By Kristina Karpinski and Susan Schreiber
On October 11, 2012, representatives from the VAWA, T Visa, and U Visa Units of the Vermont Service Center (VSC) participated in a question and answer session at CLINIC’s Immigration Remedies for Survivors of Domestic Violence and Other Crimes training held at Suffolk University Law School in Boston. Participating in the session were USCIS Section Chief Karl Labor, Senior Immigration Services Adjudicators Bertha Petrie and Carson Carroll, and Office of Policy and Strategy Michele Young. Summarized below are highlights from the session.
U Visa Issues
Grounds of Inadmissibility
- Current USCIS software does not allow for identifying the inadmissibility grounds waived. Where the applicant is consular processing, VSC does notify the Department of State about inadmissibility grounds that have been waived by the Service.

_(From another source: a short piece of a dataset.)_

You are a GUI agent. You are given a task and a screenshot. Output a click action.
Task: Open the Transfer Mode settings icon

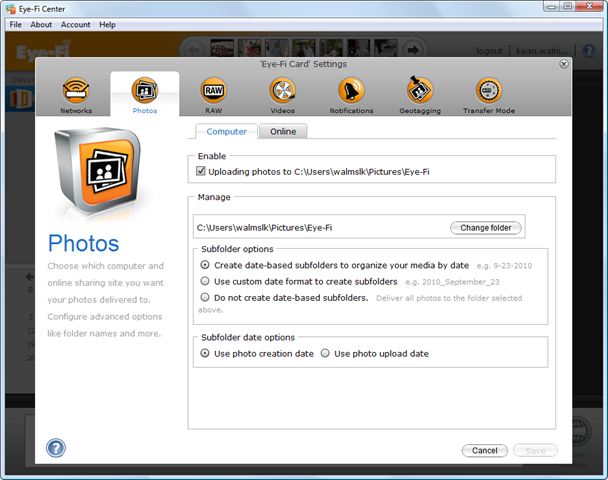point(489,92)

- If an inadmissibility ground is identified after U approval that was not disclosed in the U application, VSC recommends filing an amended I-192 and explaining why the issue was not disclosed before. VSC noted that they might take responsibility for the error where sufficient facts were disclosed to identify the need for a waiver, although no waiver was requested.
- If a new inadmissibility ground arises after U approval (e.g. U grantee convicted of offense creating inadmissibility), VSC advises against filing an amended I-192. Instead, the U grantee should address the issue at the time of filing for adjustment of status, and include evidence to overcome the adverse factor, as if filing supporting documents for a waiver.
- VSC will request a medical examination for a U applicant who discloses habitual drug or alcohol use, or has multiple DUI offenses. An applicant who discloses schizophrenia or violent episodes is also likely to need a medical examination. Applicants disclosing PTSD are not asked to get a medical examination.
Law Enforcement Certifications
- Law enforcement certifications must include proof that the person signing the form has authorization to do so. The VAWA unit has a list of already known certifiers. If a submitted 918B is signed by an unknown certifier and submitted without proof of authorization to sign, an RFE will be issued. VSC recommends that the forms be signed in blue ink.
- VSC has been approving cases submitted with certifications from civil court judges and other civil authorities with authority to investigate crimes.
U visa recipients with absences in excess of 90 days can restart the clock and accrue an additional three-year period upon return in order to qualify for adjustment of status. Where necessary, a U visa holder may seek an extension of U status in order to have enough time to meet the required three-years after returning to the United States from an absence over 90 days.
U Status as Admission
The VSC officers did not know whether the grant of U status, by itself, may be viewed as an admission by CIS. Treating U status approval as admission would (a) allow some U visa holders to qualify for adjustment of status under 245(a), and (b) expose U visa holders who entered the United States EWI to grounds of deportability in the event of future exposure to immigration enforcement. They indicated that they would investigate this issue further.
A policy memo has been drafted on the issue of U derivative age-outs, and is awaiting final approval.
Loss of Derivative Status
The VSC officers confirmed that loss of derivative status at the time of adjustment does not require termination of status, although it may be a reason for termination.
Requests for Evidence
The high rate of RFEs in VAWA self-petitions may be due to skeletal petitions filed to meet a deadline or to get a prima facie notice. VSC encouraged advocates to contact the VSC hotline if they believe an RFE was issued in error.
Stepchildren and Self-Petitions
An abused stepchild needs to show an ongoing relationship with an abusive stepparent in order to qualify for self-petition approval after a divorce between the biological parent and the stepparent.
VAWA Age-Out Derivatives as Principals
An aged-out derivative is treated as a principal self-petitioner and can proceed to adjust status even if the principal self-petitioner never adjusts status.
Permanent Bar and Reinstatement of Removal
VSC is working on guidance for adjudication of waivers of the permanent bar and overcoming reinstatement of removal through an I-212 application.
Revocation of I-360 Approval
VSC reported that very few cases are being returned from the district offices for revocation. Where cases are returned, the most frequent reasons relate to officers misunderstanding what triggers marriage fraud under INA § 204(c); concerns about good faith marriage and joint residence; and self-petitioner remarriage before approval of the I-360 petition.
Abuser Becomes LPR during Marriage but after Abuse Takes Place
VSC confirmed that a self-petition may be approved where the abuser spouse was not an LPR at the time the abuse took place, but becomes an LPR while still married to the abused spouse, even if the spouses are living apart at that time.
Child Status Protection Act
VSC is not certain how to calculate adjusted age where an I-130 petition was previously filed for the self-petitioner by the abuser spouse or parent (i.e. is the adjusted age calculation based on the amount of time the I-360 was pending, or the time the I-130 was pending, or the calculation most favorable to applicant). VSC agreed to check on this issue.
EADs for Certain Abused Non-immigrants
A policy memo has been drafted on issuance of EADs for certain abused non-immigrants, and is awaiting final approval.